# Exercise directions
All lines containing the string "agent" must be copied from the entries.

(Pixel coordinate grounding data)
== Segment start ==

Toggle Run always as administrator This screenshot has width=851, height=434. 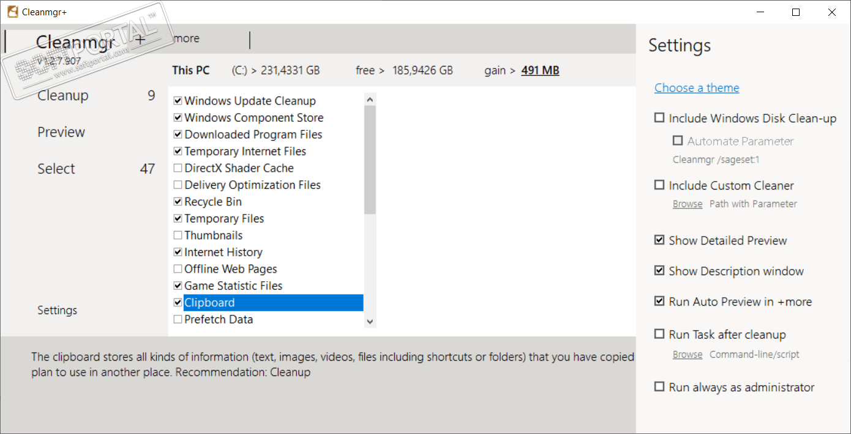point(659,387)
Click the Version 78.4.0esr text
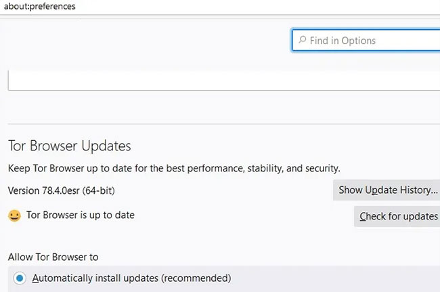Image resolution: width=440 pixels, height=292 pixels. (43, 190)
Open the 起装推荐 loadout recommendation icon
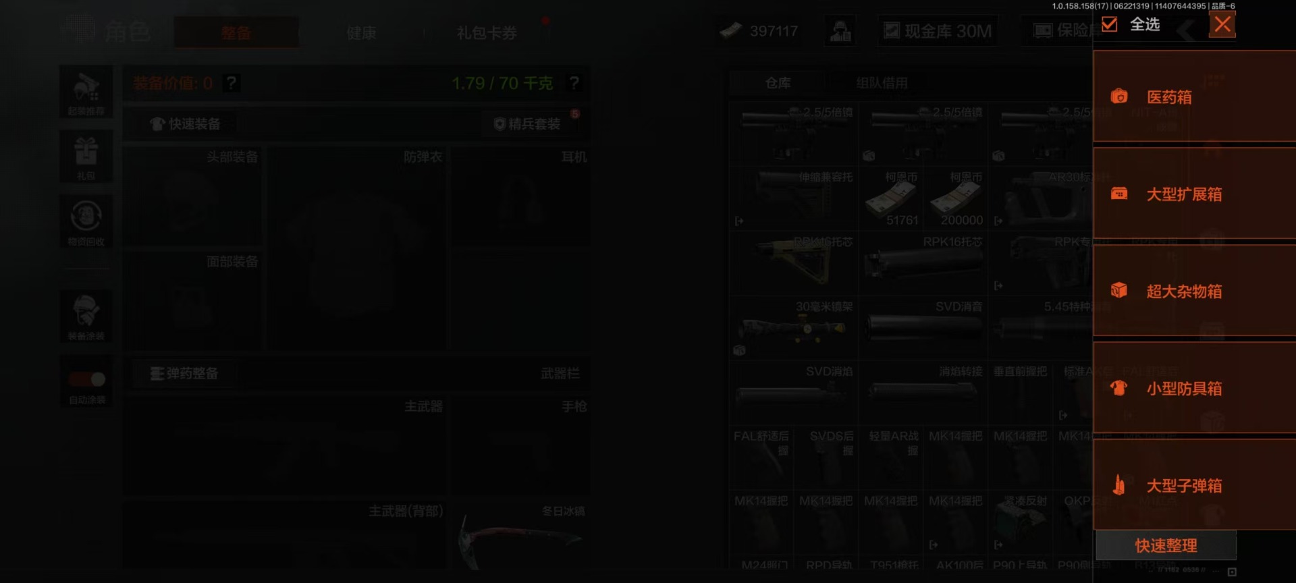Image resolution: width=1296 pixels, height=583 pixels. [86, 92]
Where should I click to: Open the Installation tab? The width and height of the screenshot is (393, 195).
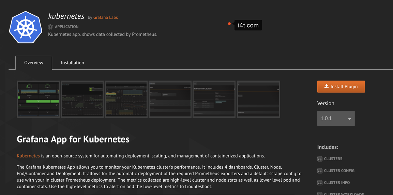click(x=72, y=63)
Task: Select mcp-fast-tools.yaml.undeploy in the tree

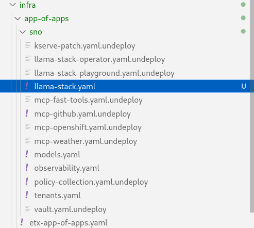Action: tap(89, 100)
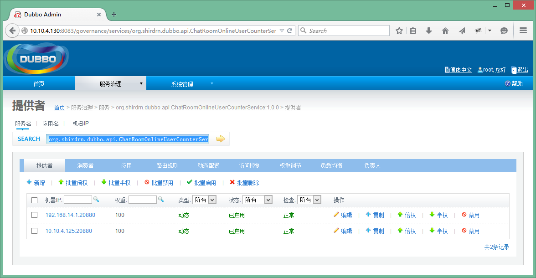Open Firefox downloads arrow icon
The height and width of the screenshot is (278, 536).
[429, 31]
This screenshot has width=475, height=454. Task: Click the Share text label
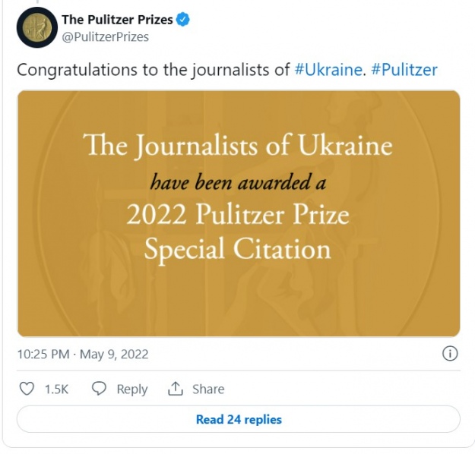207,389
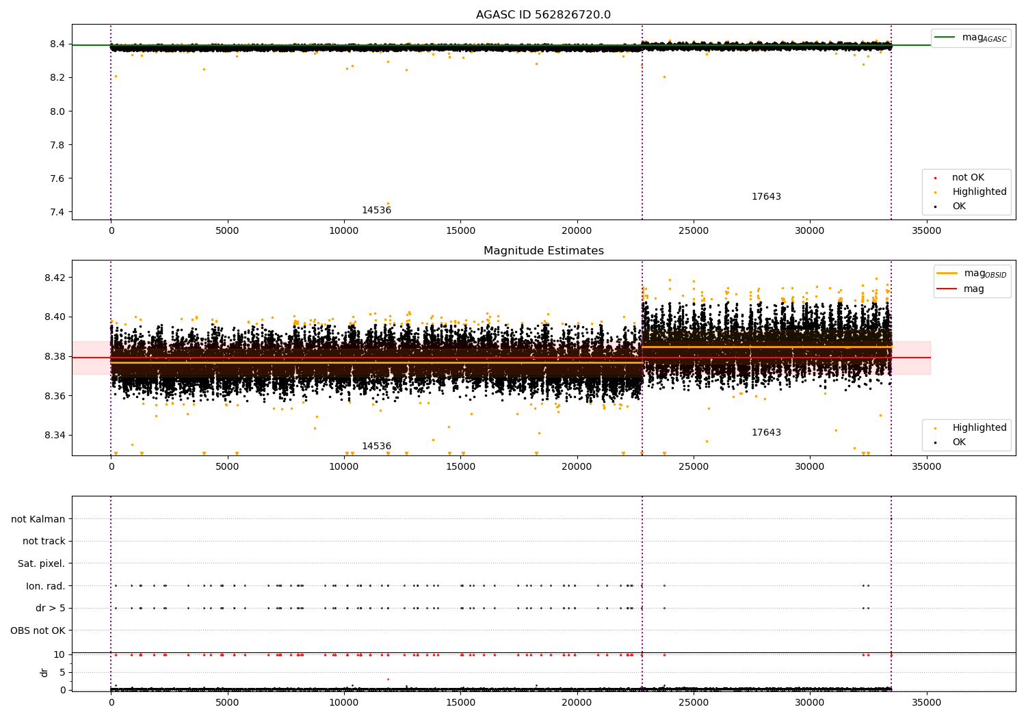Screen dimensions: 1026x718
Task: Click the 17643 obsid label in top plot
Action: pyautogui.click(x=766, y=197)
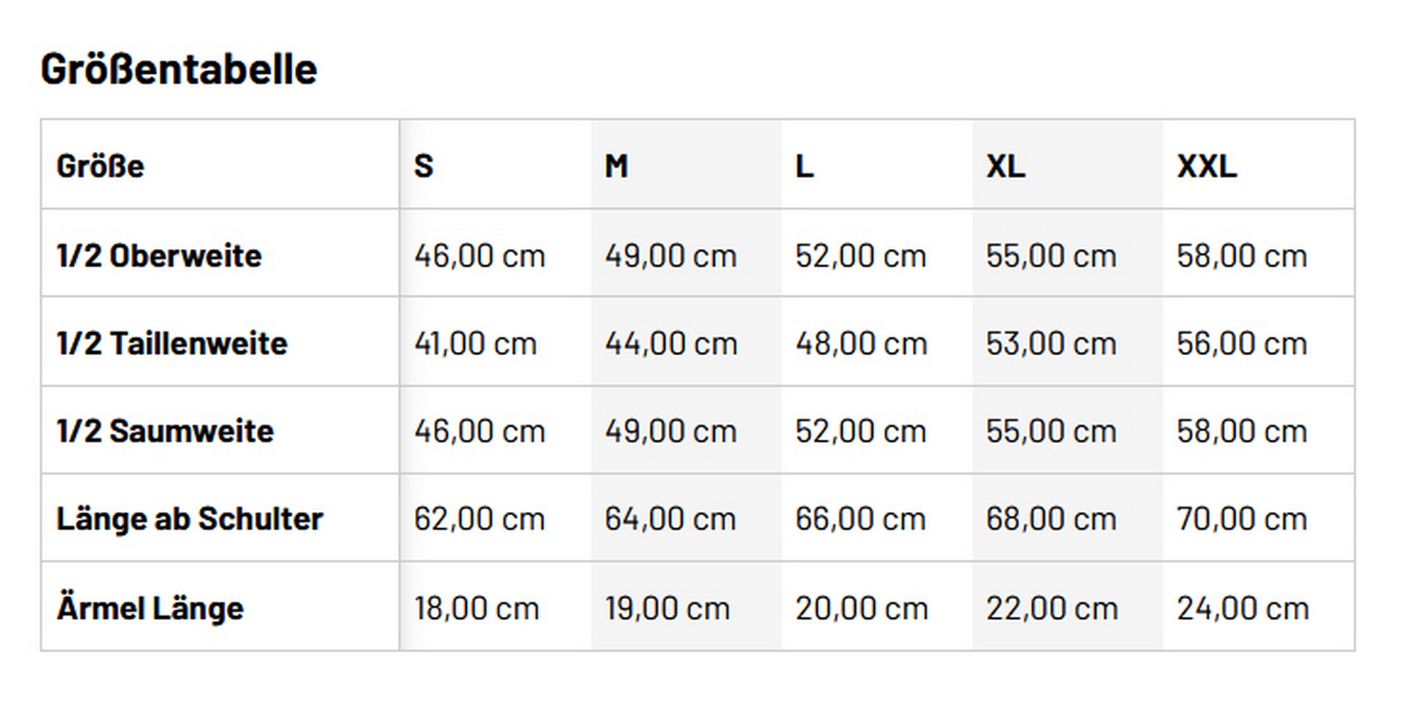Select the 48,00 cm cell
This screenshot has height=707, width=1415.
pyautogui.click(x=861, y=343)
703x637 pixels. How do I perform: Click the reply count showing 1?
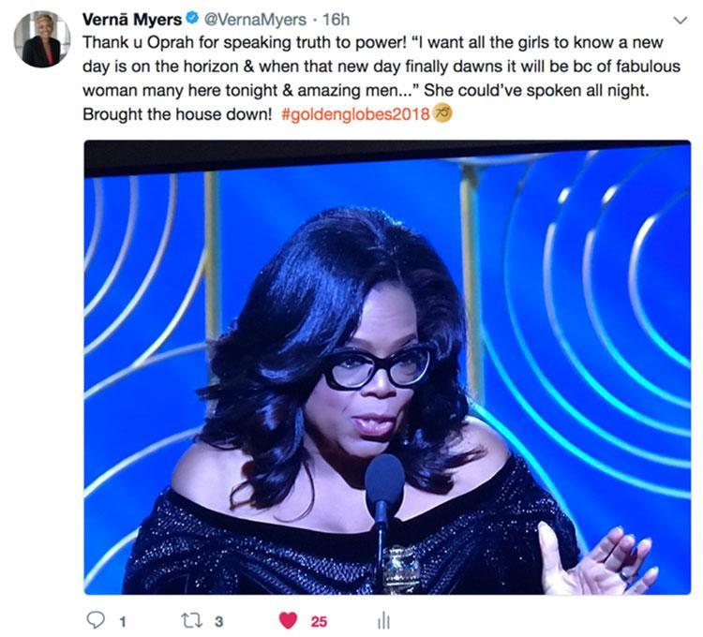pos(123,622)
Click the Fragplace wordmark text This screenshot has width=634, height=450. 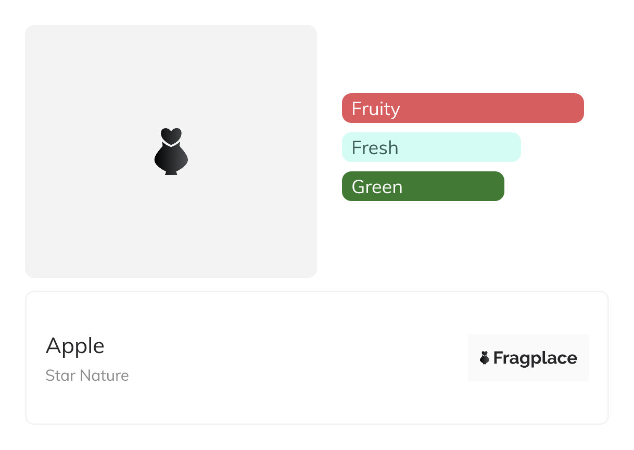coord(535,358)
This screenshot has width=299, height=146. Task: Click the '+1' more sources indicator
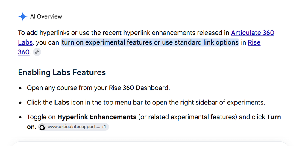pyautogui.click(x=104, y=127)

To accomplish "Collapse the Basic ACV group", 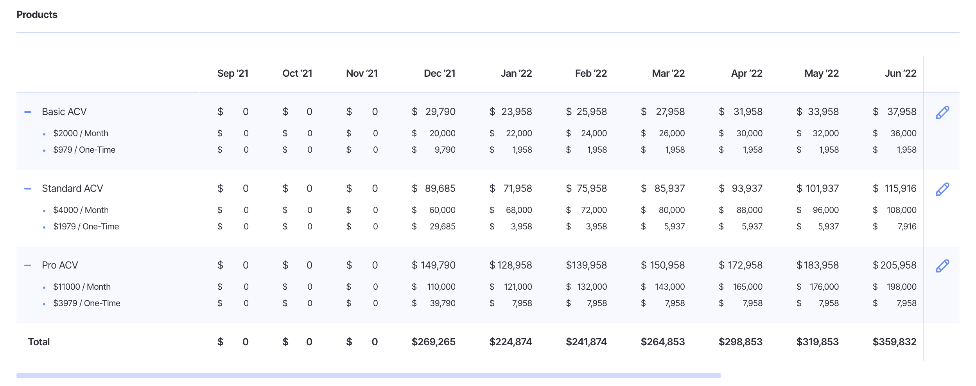I will coord(28,112).
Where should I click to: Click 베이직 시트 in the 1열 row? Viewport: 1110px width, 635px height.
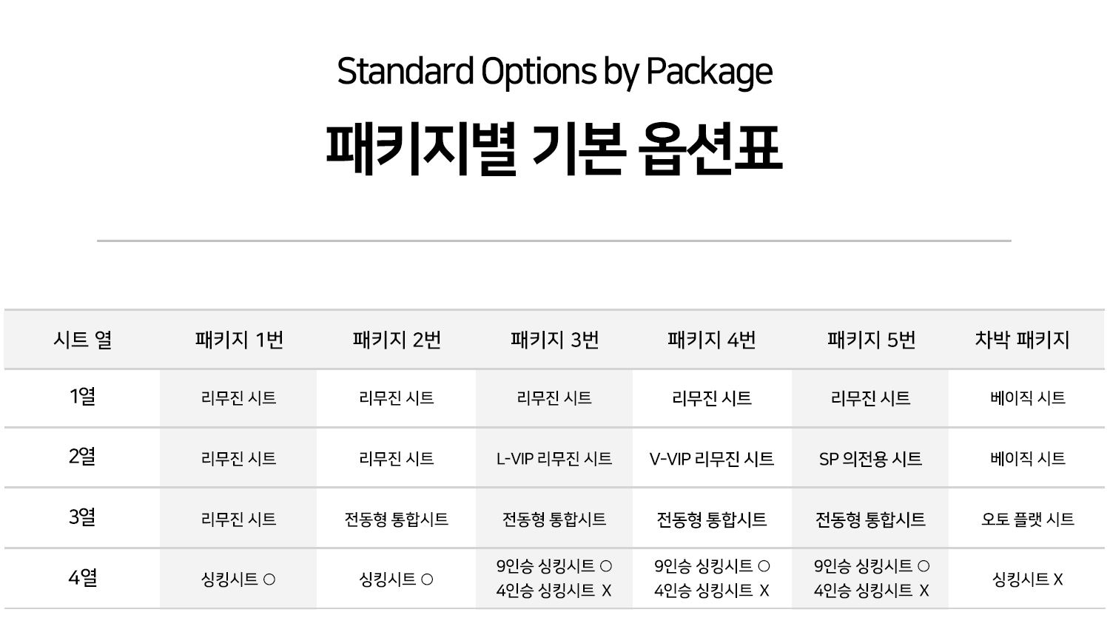[x=1027, y=398]
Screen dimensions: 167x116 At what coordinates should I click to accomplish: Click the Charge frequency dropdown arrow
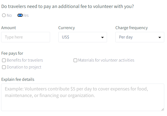pos(160,37)
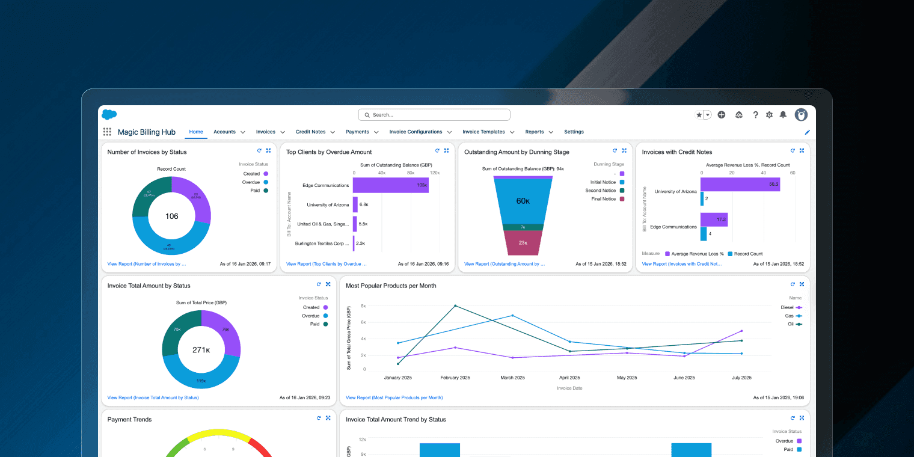This screenshot has width=914, height=457.
Task: Click into the Search field
Action: point(434,115)
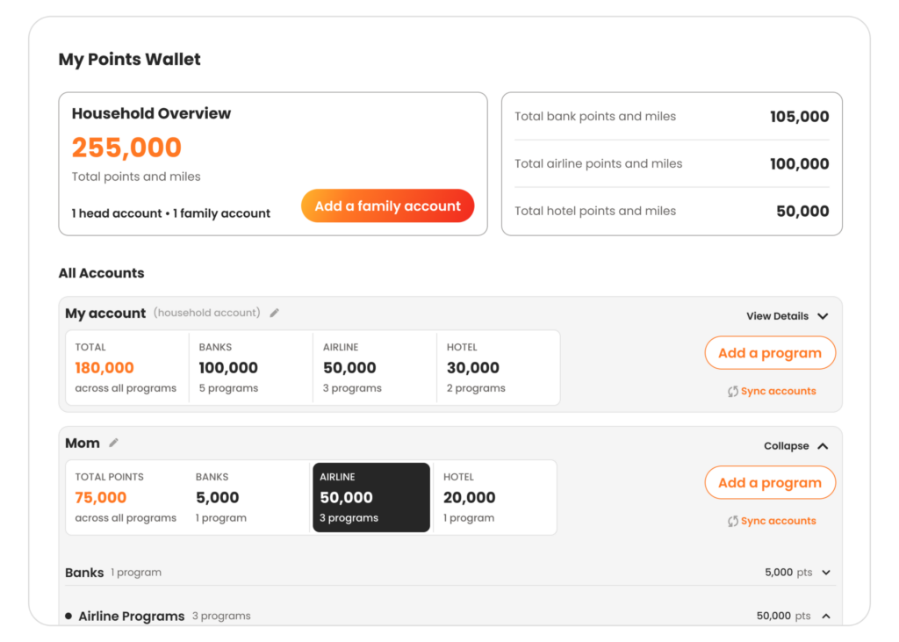Select Mom's AIRLINE 50,000 tab
This screenshot has width=899, height=642.
point(371,497)
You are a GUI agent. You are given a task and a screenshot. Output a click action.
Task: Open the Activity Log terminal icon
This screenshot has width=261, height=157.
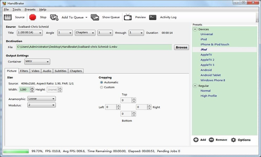(x=153, y=17)
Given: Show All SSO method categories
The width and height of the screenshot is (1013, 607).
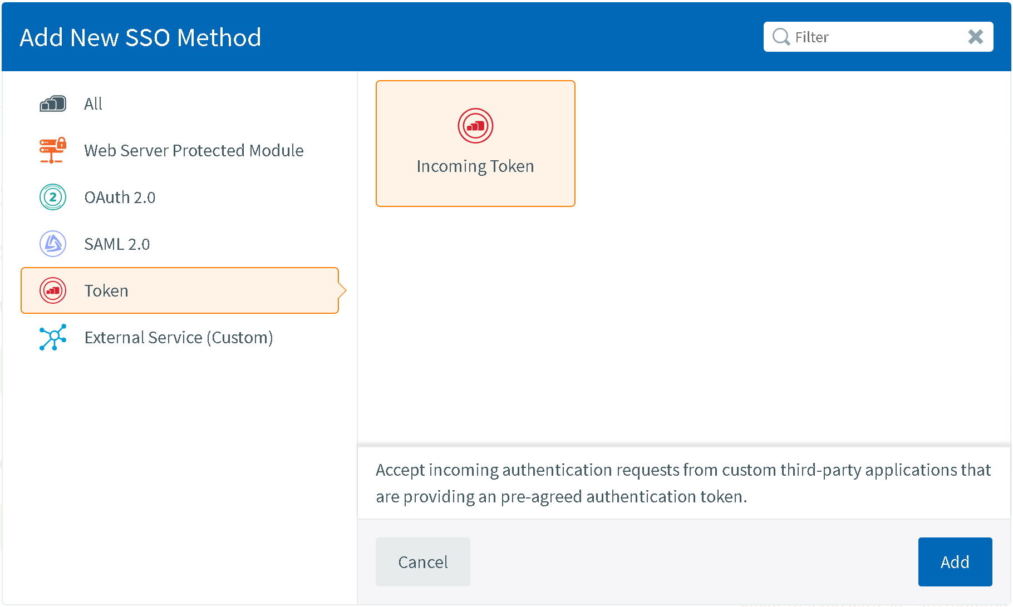Looking at the screenshot, I should 93,104.
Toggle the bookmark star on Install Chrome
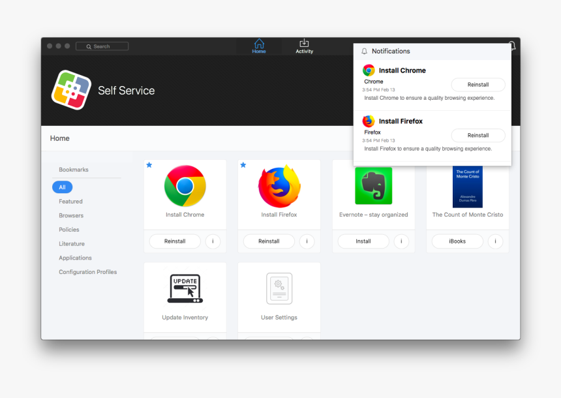 (x=149, y=165)
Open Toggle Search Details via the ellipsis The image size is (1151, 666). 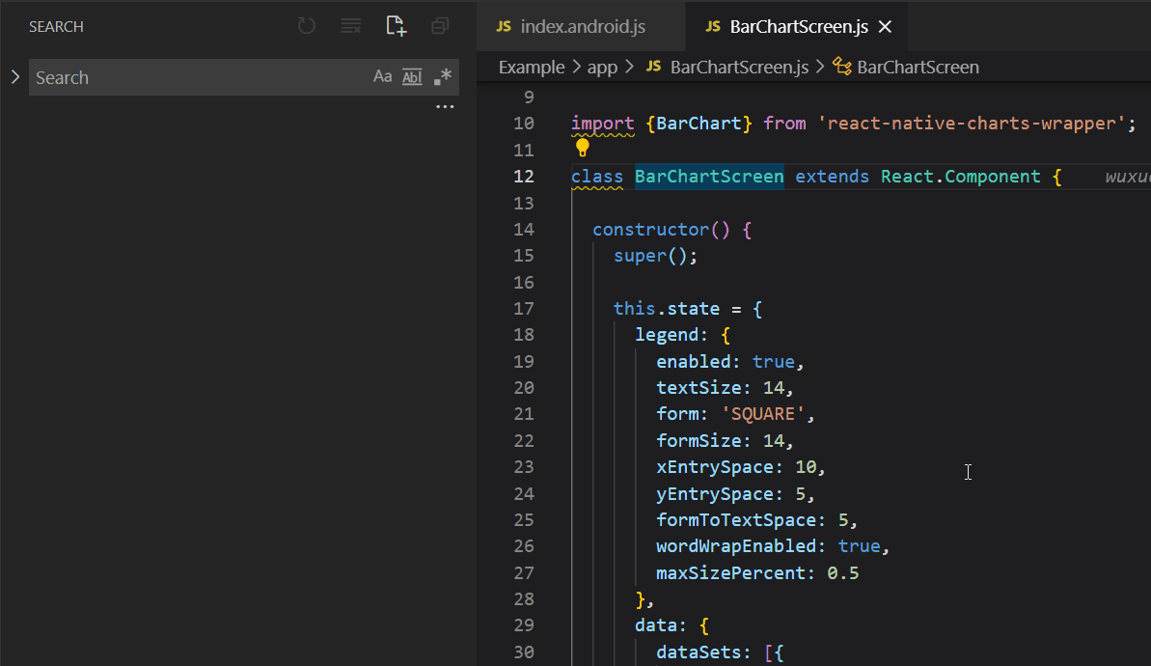tap(445, 106)
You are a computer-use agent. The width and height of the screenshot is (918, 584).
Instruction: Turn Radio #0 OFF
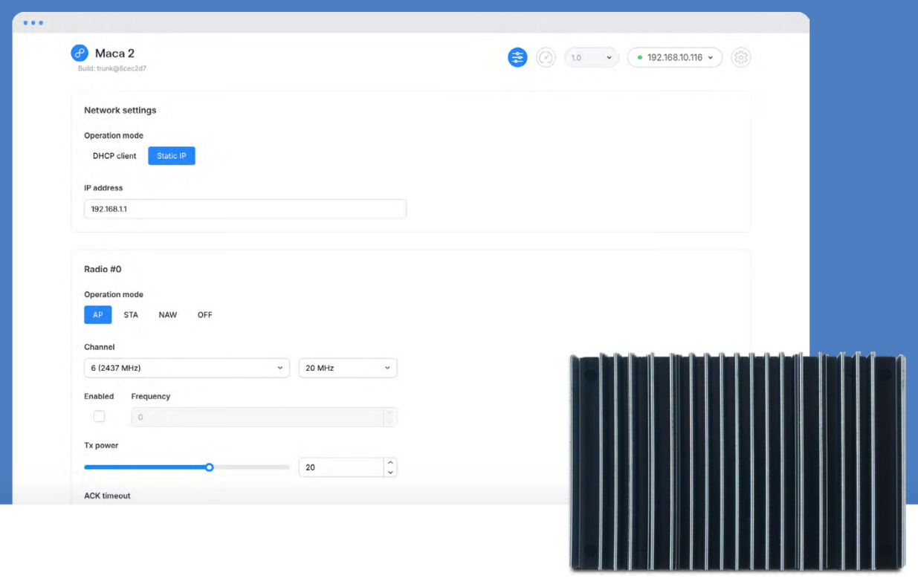coord(204,315)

== Segment end ==

# Solution
You are a GUI agent. You are given a task and a screenshot. Output a click action.
You are a computer-use agent. The width and height of the screenshot is (918, 584).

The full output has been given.